-------- Data --------

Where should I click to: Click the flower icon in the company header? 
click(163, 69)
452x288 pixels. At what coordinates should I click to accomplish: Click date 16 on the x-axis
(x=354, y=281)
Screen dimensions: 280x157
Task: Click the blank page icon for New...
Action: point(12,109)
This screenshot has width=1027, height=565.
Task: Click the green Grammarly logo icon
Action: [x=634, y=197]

--------

» **Assigned task**
Please give the listing above one more time, exactly as it reads.

» **Written answer**
Where should I click to: Click the flower icon in the company header? 
click(163, 69)
452x288 pixels. At what coordinates should I click to accomplish: Click date 16 on the x-axis
(x=354, y=281)
Screen dimensions: 280x157
Task: Click the blank page icon for New...
Action: point(12,109)
This screenshot has width=1027, height=565.
Task: Click the green Grammarly logo icon
Action: [x=634, y=197]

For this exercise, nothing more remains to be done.